┌─ Extrahierter Text

# Strommessung Siemens 3RB1246-1EM40



## elmoklemme (16 Februar 2020)

Hallo,
 kennt jemand den Messbereichsendwert für ein Überlastrelais mit Analogausgang Siemens 3RB1246-1EM40?
Meine Messung stimmt nicht und ich nehme an, dass die Skalierung nicht passt. 100A habe ich momentan parametriert, weil das der Endwert des Einstellrads ist.
Das Handbuch finde ich auf Google nicht...

Wäre super, wenn jemand eine Info hat.


----------



## elmoklemme (17 Februar 2020)

Thema geklärt.

Gesendet von meinem Mi 9 SE mit Tapatalk


----------



## Heinileini (17 Februar 2020)

elmoklemme schrieb:


> Thema geklärt.


Immerhin hat einer (in Worten: 1) was dazugelernt! :sm11:


----------



## elmoklemme (18 Februar 2020)

└─
┌─ Bereitgestellte Einträge

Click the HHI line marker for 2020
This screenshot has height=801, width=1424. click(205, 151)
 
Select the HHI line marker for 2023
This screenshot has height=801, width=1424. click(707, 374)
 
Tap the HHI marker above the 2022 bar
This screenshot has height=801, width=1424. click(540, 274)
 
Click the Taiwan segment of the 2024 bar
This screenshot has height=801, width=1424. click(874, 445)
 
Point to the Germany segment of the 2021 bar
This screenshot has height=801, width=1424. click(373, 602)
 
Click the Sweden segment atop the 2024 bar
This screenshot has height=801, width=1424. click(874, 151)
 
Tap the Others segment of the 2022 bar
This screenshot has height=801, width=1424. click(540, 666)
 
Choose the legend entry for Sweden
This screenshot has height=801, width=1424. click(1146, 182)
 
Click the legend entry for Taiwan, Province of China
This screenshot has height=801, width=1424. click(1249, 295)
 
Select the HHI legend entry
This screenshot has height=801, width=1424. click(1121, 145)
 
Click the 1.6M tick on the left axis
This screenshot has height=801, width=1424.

└─

Welchen Wert hat elmoklemme im Forumsthread zur Strommessung momentan parametriert, und aus welchem Grund? Bitte antworte in einem Satz.

Parametriert sind momentan 100 A, weil das der Endwert des Einstellrads ist.